The Environmental Protection Agency (EPA) would soon embark on Safety Compliance Exercise and any company found in breach of national environmental safety standards would be close-down.
EPA Executive Director, Henry Kwabena Kokokfu, stated this during a working visit to companies within the Spintex Light Industrial Area as part of the Agency’s effort to access the level of environmental compliance of industries.
He said the Safety Compliance Exercise was also to create a continuous awareness of the EPA’s monitoring and enforcement mandate in the country and to prevent adversity associated with any form of pollution.
The EPA Executive Director said the Agency would continue to undertake periodic monitoring to ensure that companies adhered to Environment Safety Guidelines and whose that faulted would be close-down.
Mr Kokofu expressed concern that a poorly constructed open drainage right behind Akwaaba Oil Refinery in the Spintex Light Industrial Area now served as a channel through which outflow from a cluster of companies within the area discharged industrial liquid waste.

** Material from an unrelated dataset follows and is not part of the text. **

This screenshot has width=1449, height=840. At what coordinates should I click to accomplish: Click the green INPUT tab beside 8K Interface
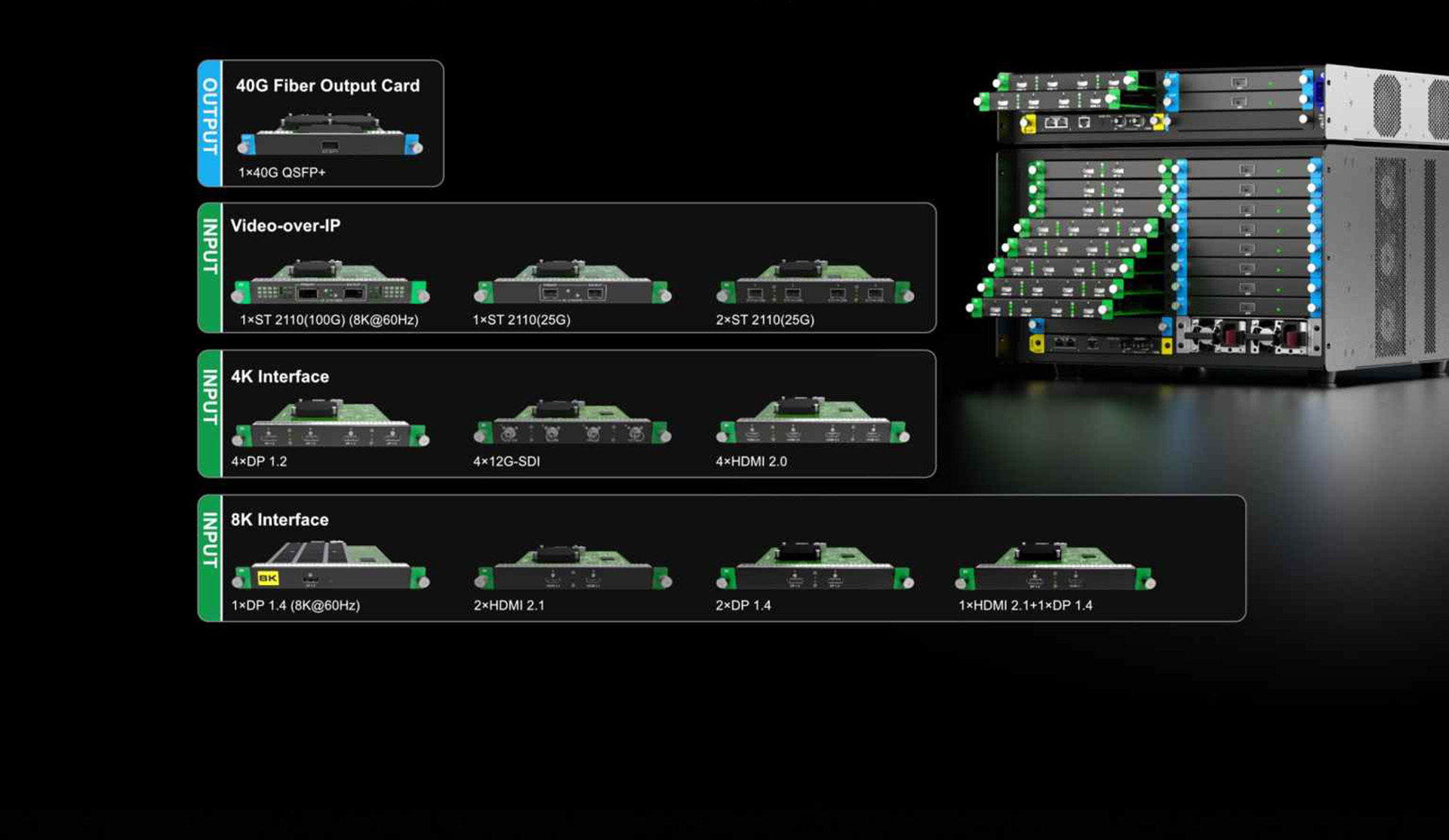click(x=210, y=558)
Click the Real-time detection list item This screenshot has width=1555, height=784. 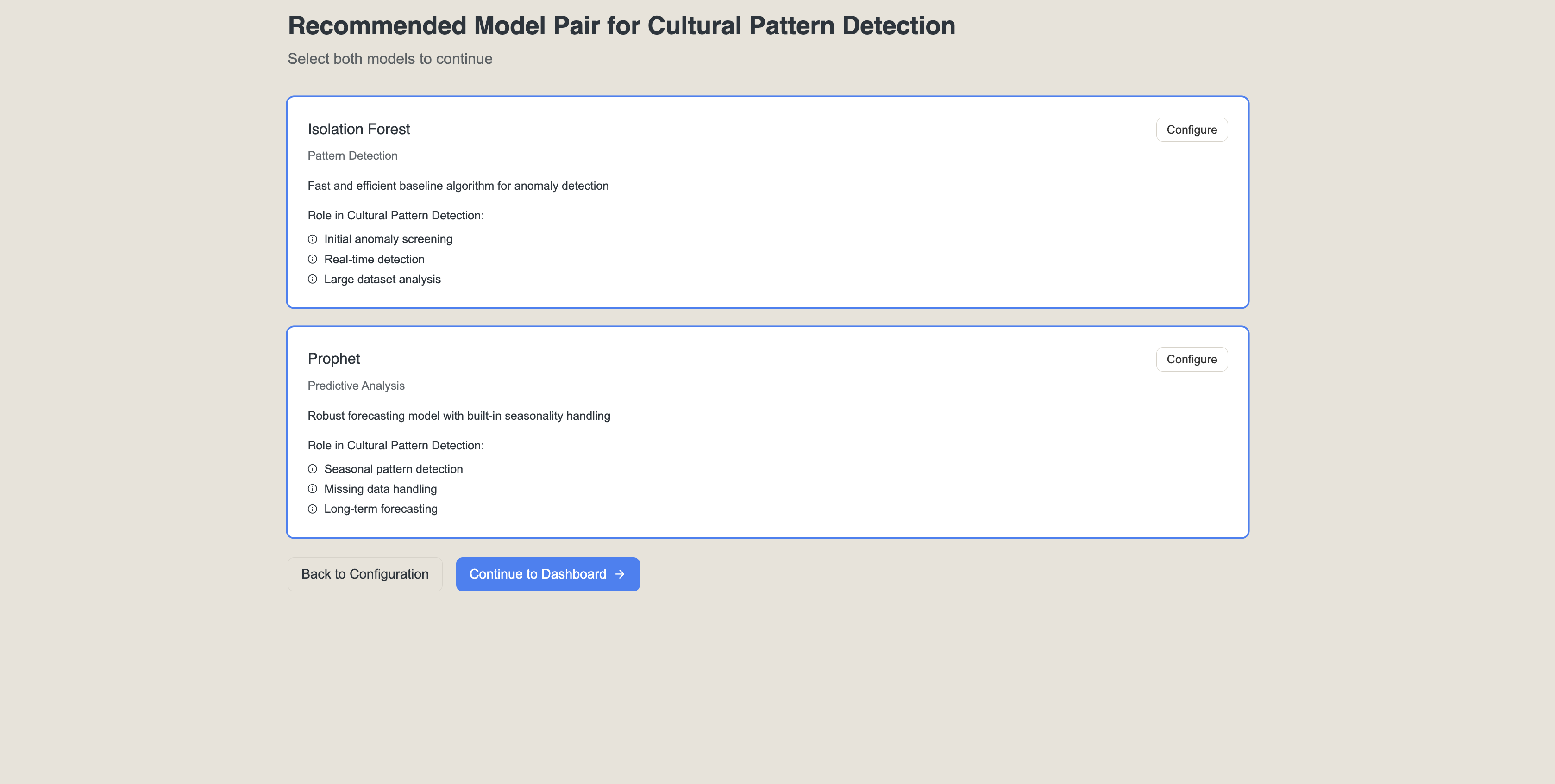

The EPA Executive Director, said the Agency prior to the visit had received several complaints from the residents in the community of the unpleasant smell from the sewage and its likely effect on their health, “this drainage is unacceptable for discharge of industrial waste”.
Mr Kokofu said EPA Experts would undertake immediate audit and investigate all the companies within the area, and those found culpable of indulging in hazardous industrial waste discharge would face the law.
The EPA Executive Director said that the Polluter Pays Principled would be enforced to hold the pollutant responsible for causing damage to the natural environment.
He said EPA would not allow companies to harm the environment and any company found to have breached the law would be closed down through due process.
He said water engineers would be called upon to see how best to reconstruct the drainage to ensure that discharges from the companies at a point would be well treated and made safe for use.
The Managing Director of Akwaaba Oil Refinery reacting to the situation, John Paul Azaonoo, admitted that their attention had been drawn to the odor emanating from the waste discharged into the poorly constructed drainage.
He however explained that the emission causing the pollution was not from Akwaaba Oil Refinery because their discharges were recycled for reuse, “waste from the company is not a threat to the environment”.
Mr Azaonoo said in spite of the fact that Akwaaba Refinery Oil adhered to environmental safety compliance, they were ever ready to continue to collaborate with the EPA to find a lasting solution to the problem.